A GIRL CUT IN TWO (Claude Chabrol, 2007)

Working from his and Cécile Maistre’s fine, twisting, elusive script, Claude Chabrol made one of his most teasingly ambiguous films: La fille coupée en deux, both a heartrending feminist fable and quite cruel black comedy that concludes with a sardonic, agonizing dash of Max Ophuls’s Lola Mont ès (1955): the fated stage-bound finish that echoes the bravura opening shot familiar to Chabrolians: the advancing shot from inside the front of a car, including (besides roadway trees) through a tunnel suggesting the unconscious, only this time bathed in pretty red that cunningly invokes the protagonist’s rose-colored view—and perhaps our own. Gabrielle Aurore Deneige (Ludivine Sagnier, superb) is indeed introduced to us by way of sham television “theater”; she is a young, beautiful, voluptuous “weather girl” with a seemingly celestial career path ahead of her; but the two men who fall in love with her, or say they do, “cut her in two,” driving her into voluminous depression and a moral and a mental breakdown. She is ill-used by them both and is last seen being exploited by her own uncle, whose gigantic rotating blade aims, literally, to cut her in two as part of his cheesy theatrical magic act. At the point of incision, whether real or illusory, tabled Gabrielle turns her head away from the thrill-seeking audience and looks instead into space, in our direction, all the while knowing—she is no longer naïve—that we also will not lift a finger to help. Sufficiently jaded to be at war with angelic innocence, we also want to see her cut in two.

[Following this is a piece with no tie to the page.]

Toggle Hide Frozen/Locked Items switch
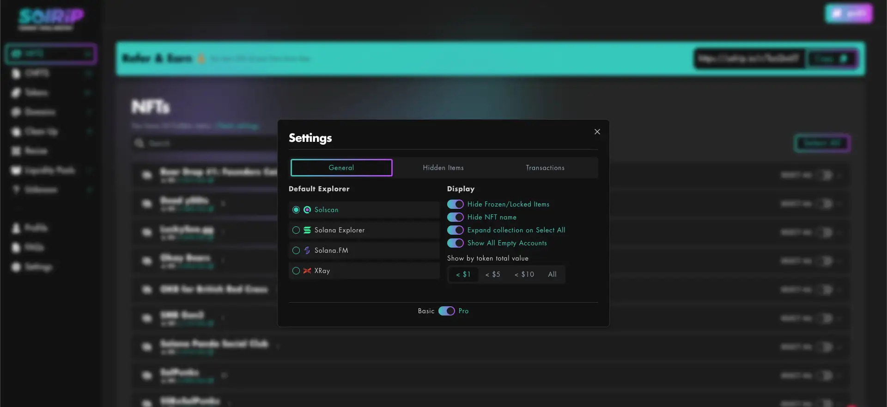Viewport: 887px width, 407px height. click(455, 204)
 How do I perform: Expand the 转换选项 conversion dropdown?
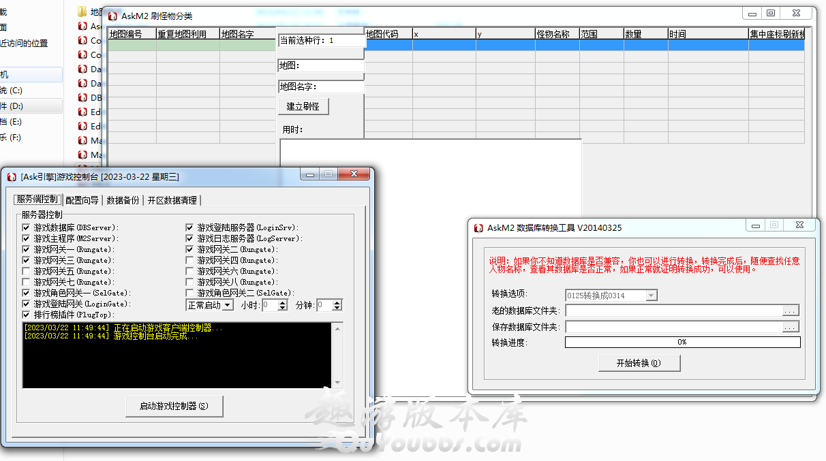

Who are these men who unwittingly conspire to destroy Gabrielle before the mad magician, shall we say, settles the matter? (In his stage makeup, Unc is the image of lasciviousness. He reminded me of the pimp, Clovis, in Chabrol’s Les cousins, 1958.) Both are celebrities. Charles Saint-Denis (François Berléand, immaculate), three decades older, is a popular author. Gabrielle marks the latest in a string of extramarital affairs in which Charles’s wife, we discover, is complicit. Charles at one point takes Gabrielle to his “club”—it is a place out of David Lynch—so that he can share her with his male compatriots in female debasement and corruption. Someone should shoot Charles—and someone does.

The other man is even wealthier, though jobless; more controlled by his class-bigoted mother than even he knows, young Paul André Claude Gaudens lives off the wealth of his late father, a pharmaceutical industrialist. Charles and Paul, mysteriously, were some sort of rivals even before Gabrielle (and we) entered the scene; they hate each other. Gabrielle marries Paul after Charles abandons her for a book tour, before which he hands his wife the keys to “Paradis,” the private apartment where he carries on his affairs, so that she can straighten out the place and have the locks changed and the keys replaced. Once they are married, Paul’s jealousy balloons into lunatic proportions. When his wife lewinskies him under the covers, his suspicion that Charles taught her how to do this erupts. The boy can’t let go. Some have suggested that a homosexual encounter, possibly an affair, between Charles and Paul shadows them still.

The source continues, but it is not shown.